À la une | 24/04/2015

La santé n’est pas qu’affaire de soins

Avec pour thème «Comment va la santé?», les Assises de la solidarité, organisées par la Ville, se sont interrogées sur les facteurs propices à la santé. Et inversement sur ce qui lui nuit. Contrairement aux idées reçues, ce n’est pas qu’une question d’offres de soins.

Sur l’écran géant de l’amphithéâtre de l’université des sciences, au Madrillet, chiffres et graphiques sont éloquents : avec 1,9 médecin pour 1000 habitants, le Japon affiche une espérance de vie moyenne de 81 ans, quand les Russes, avec 4,21 médecins pour 1000 habitants, ne vivent en moyenne que 65 ans… Entre ces deux extrêmes, d’autres exemples, comme celui de la France (3,3 médecins pour 1000 habitants et une espérance de vie à 79 ans), montrent qu’il ne suffit pas de multiplier les médecins pour faire progresser l’espérance de vie.
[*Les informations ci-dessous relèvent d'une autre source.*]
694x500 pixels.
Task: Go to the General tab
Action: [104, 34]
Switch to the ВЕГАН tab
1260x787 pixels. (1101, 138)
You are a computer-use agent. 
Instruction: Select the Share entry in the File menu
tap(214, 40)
Pas plus qu’il ne suffit de faire exploser les budgets consacrés à la santé. Ou même de lutter avec acharnement contre l’alcoolisme et le tabagisme. "Il s’agit de déterminants parmi d’autres», a résumé d’entrée Eric Breton.
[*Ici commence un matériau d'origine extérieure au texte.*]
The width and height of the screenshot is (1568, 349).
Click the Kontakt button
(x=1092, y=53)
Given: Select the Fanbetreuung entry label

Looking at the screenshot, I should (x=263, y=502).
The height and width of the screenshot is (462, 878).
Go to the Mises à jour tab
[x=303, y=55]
Professeur et titulaire de la chaire «Promotion de la santé», à l’école des hautes études en santé publique (EHESP), à Rennes, ce chercheur québécois a démontré, études internationales à l’appui, que «les déterminants qui sont extérieurs aux soins et aux comportements pèsent de plus en plus dans les inégalités de santé». À commencer par l’intégration sociale et la réussite scolaire. «La position sociale dans la société va déterminer les chances d’avoir une vie longue et en bonne santé», a ainsi affirmé l’enseignant. De même que le niveau scolaire aura des impacts sur la santé.
Symbole par excellence de la justice – ou au contraire de l’injustice – sociale, la santé est assurément une «question politique», comme l’a affirmé Hubert Wulfranc, en ouverture des Assises. «Sur un territoire où les inégalités de santé sont majeures, a insisté le maire de Saint-Étienne-du-Rouvray, elles interpellent inévitablement les élus qui considèrent que la santé est un indicateur essentiel des inégalités de classe.»
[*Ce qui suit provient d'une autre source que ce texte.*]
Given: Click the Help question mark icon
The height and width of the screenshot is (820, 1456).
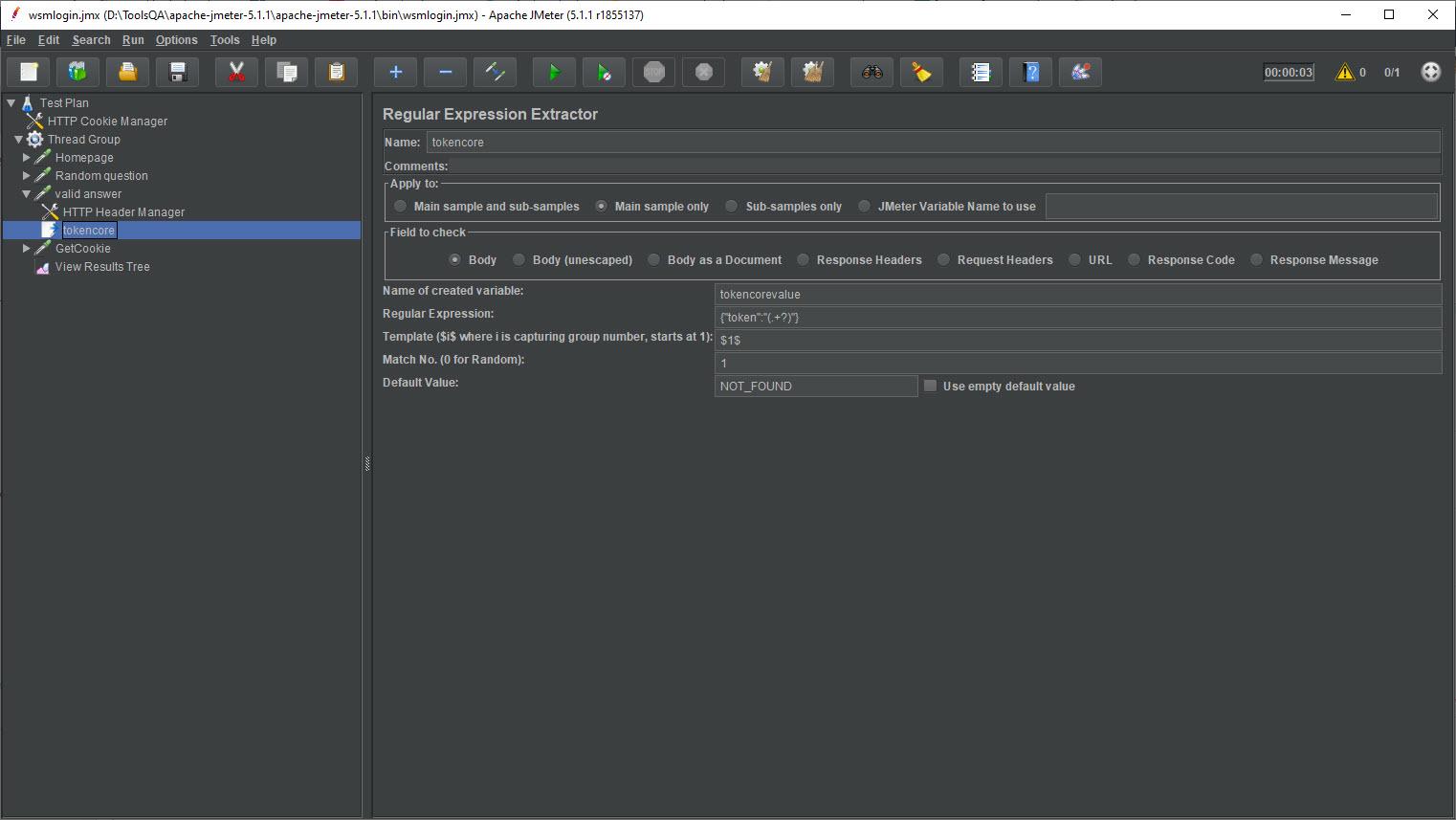Looking at the screenshot, I should pos(1030,73).
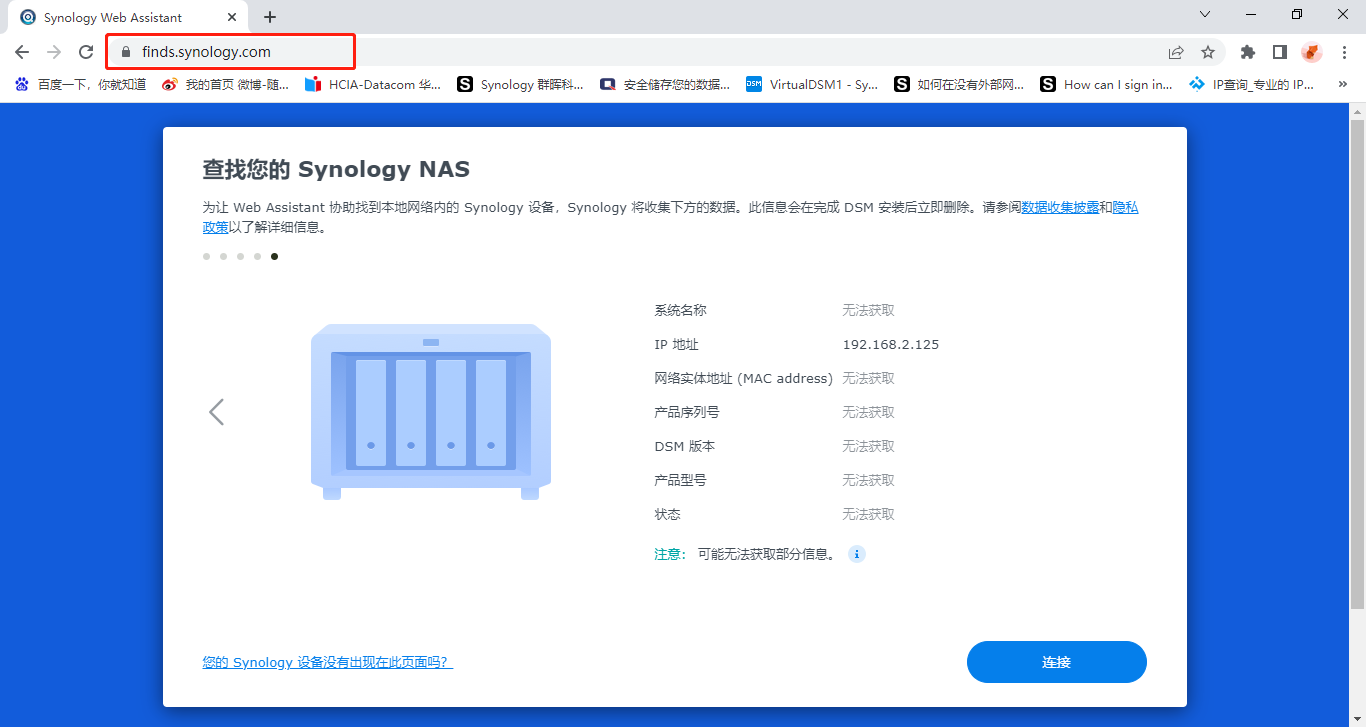Viewport: 1366px width, 727px height.
Task: Click the info icon beside the notice text
Action: click(x=856, y=554)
Question de choix politiques à l’échelle nationale, la santé fait aussi désormais l’objet de politiques publiques locales. Même si les municipalités n’ont pas de compétence propre en la matière, certaines, comme Saint-Étienne-du-Rouvray, s’engagent et mobilisent leurs services. Non pas uniquement pour trouver une réponse aux problèmes liés à la démographie médicale, mais surtout – conformément aux recommandations de l’Organisation mondiale de la santé – pour tenter, à leur niveau, d’améliorer les conditions de vie quotidienne des habitants.
Pour cela, comme 6 autres communes de Haute-Normandie, Saint-Étienne-du-Rouvray a signé, en 2012, avec l’Agence régionale de santé (ARS), un contrat local de santé (CLS) dont l’ambition est d’améliorer le bien-être physique et mental des habitants.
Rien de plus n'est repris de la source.